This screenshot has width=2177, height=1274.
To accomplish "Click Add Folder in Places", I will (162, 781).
----------
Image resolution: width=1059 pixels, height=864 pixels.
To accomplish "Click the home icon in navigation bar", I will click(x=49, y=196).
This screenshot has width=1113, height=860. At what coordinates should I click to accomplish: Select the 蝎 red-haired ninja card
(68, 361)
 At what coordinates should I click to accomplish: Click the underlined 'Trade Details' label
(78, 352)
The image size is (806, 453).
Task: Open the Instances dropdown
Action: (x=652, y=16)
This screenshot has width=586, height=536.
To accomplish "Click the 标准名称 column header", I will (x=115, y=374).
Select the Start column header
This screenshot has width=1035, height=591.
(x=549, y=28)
----------
- [TASK INSTRUCTIONS] Arrange the lines of the records as a numbered list, beginning at the line that contains "This screenshot has width=2177, height=1274." and stopping after the line that contains "will (162, 781).", with any blank lines left out.

- [SOLUTION FOR THIS TASK]
1. This screenshot has width=2177, height=1274.
2. To accomplish "Click Add Folder in Places", I will (162, 781).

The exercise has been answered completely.